Önce iktidar partisi AKP'den başlayalım. Kampanya başladığında çoğu gözlemci AKP nin eski gücünden bir hayli kaybedeceği yönünde görüş belirtiyordu. Doğrusu göstergeler de bu yöndeydi. Ancak seçime bir hafta kala kanaatler önemli ölçüde değişmiş durumda.
Hemen hemen tüm anketler ve birçok siyaset gözlemcisi AKP'nin geçen seçime göre oyunu bariz şekilde artıracağı ve birinciliği açık ara kazanacağı yönünde hemfikir . Her ne kadar AKP'nin mevcut milletvekili sayısının bir hayli azalacağı konusunda neredeyse görüş birliği mevcut ise de bu durum AKP'nin zayıflamasından değil. Parlamento'ya ikiden fazla partinin gireceği gerçeğinin bir sonucu olduğu için AKP açısından bir sorun oluşturmaz.
AKP en hazırlıklı parti Neticede önemli olan, oylarını bir önceki seçime göre oylarını artırıp artırmadığıdır. Oyların artmış olması milletten güvenoyu alındığı anlamına gelir. Peki AKP kampanyanın başı ile son bir hafta arasındaki sürede nasıl oldu da bu algılamayı değiştirmeye muvaffak oldu? Bana göre bu faktörler şöyle özetlenebilir.
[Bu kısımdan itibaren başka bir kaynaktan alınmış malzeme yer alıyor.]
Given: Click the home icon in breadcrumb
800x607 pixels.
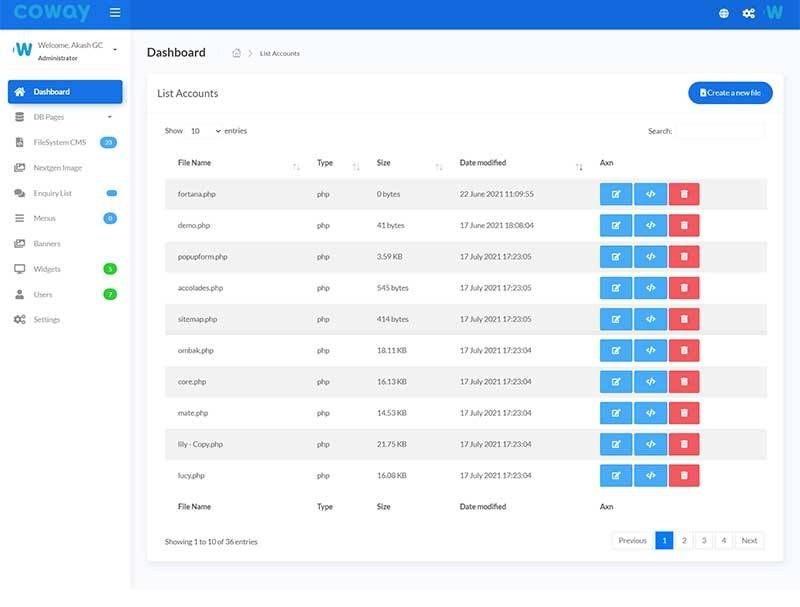Looking at the screenshot, I should [237, 53].
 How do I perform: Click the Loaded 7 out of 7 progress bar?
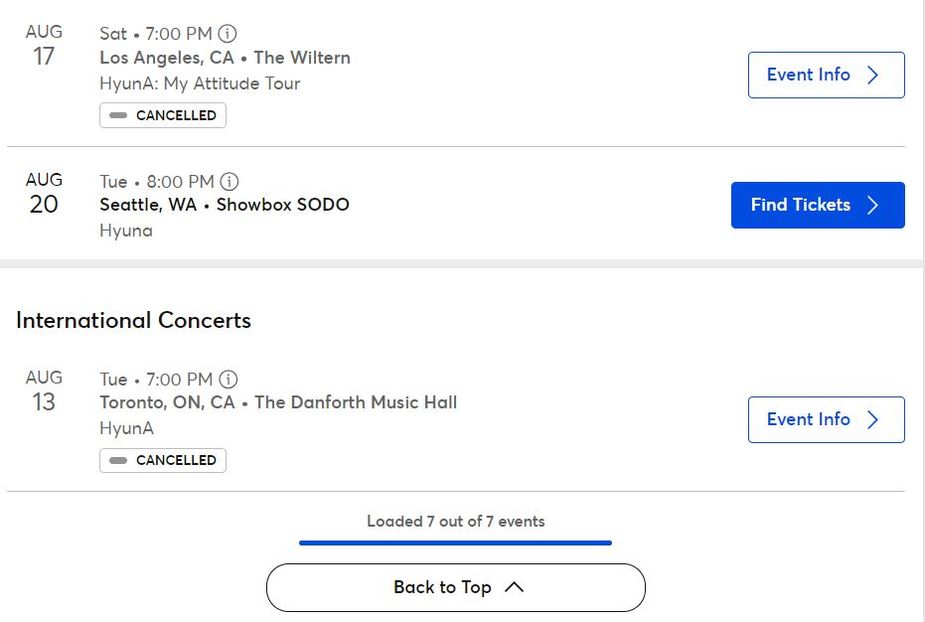[x=455, y=542]
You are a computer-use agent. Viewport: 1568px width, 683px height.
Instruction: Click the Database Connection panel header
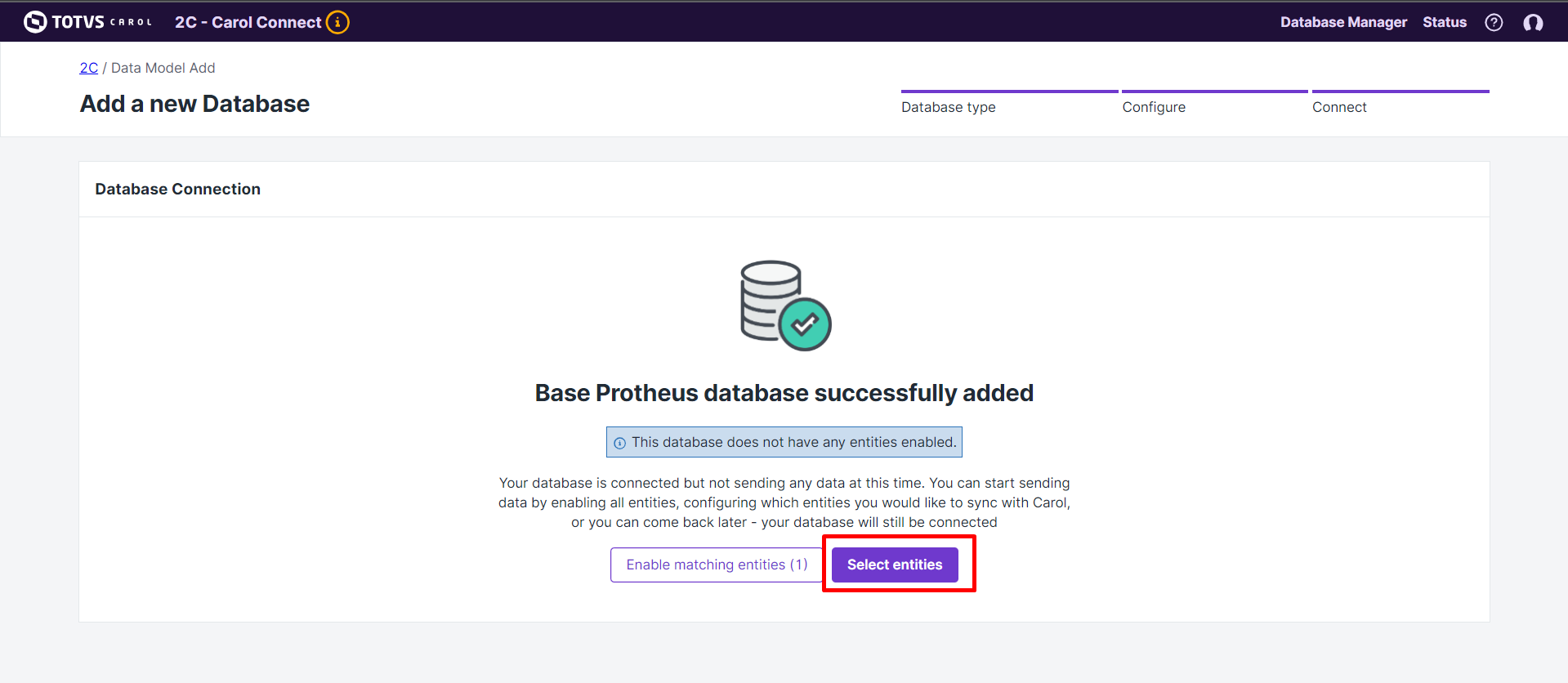coord(177,189)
Her şeyden önce AKP'nin seçime en hazırlıklı parti olduğu anlaşılıyor. AKP Genel Başkanı neredeyse Türkiye'nin tümünde miting tertiplemişken, rakip siyasal partilerin liderleri bu sayının üçte birine bile ulaşmış değil. Miting meydanlarındaki profesyonel düzen, mitinge kitlelerin aktarılmasındaki maddi imkanlar ve bazı kullanılan kamu imkanları sayesinde
AKP kitlelerle en geniş yüz yüze gelmeyi temin edebiliyor. Ayrıca Başbakan Erdoğan'ın miting meydanlarındaki hitabet başarısına da işaret etmek gerekir. Gerçekten Başbakan Erdoğan halkın anlayacağı dilden etkili konuşmaları yaparak partililerin kendilerine güvenlerini kazanmasında en önemli unsur oldu.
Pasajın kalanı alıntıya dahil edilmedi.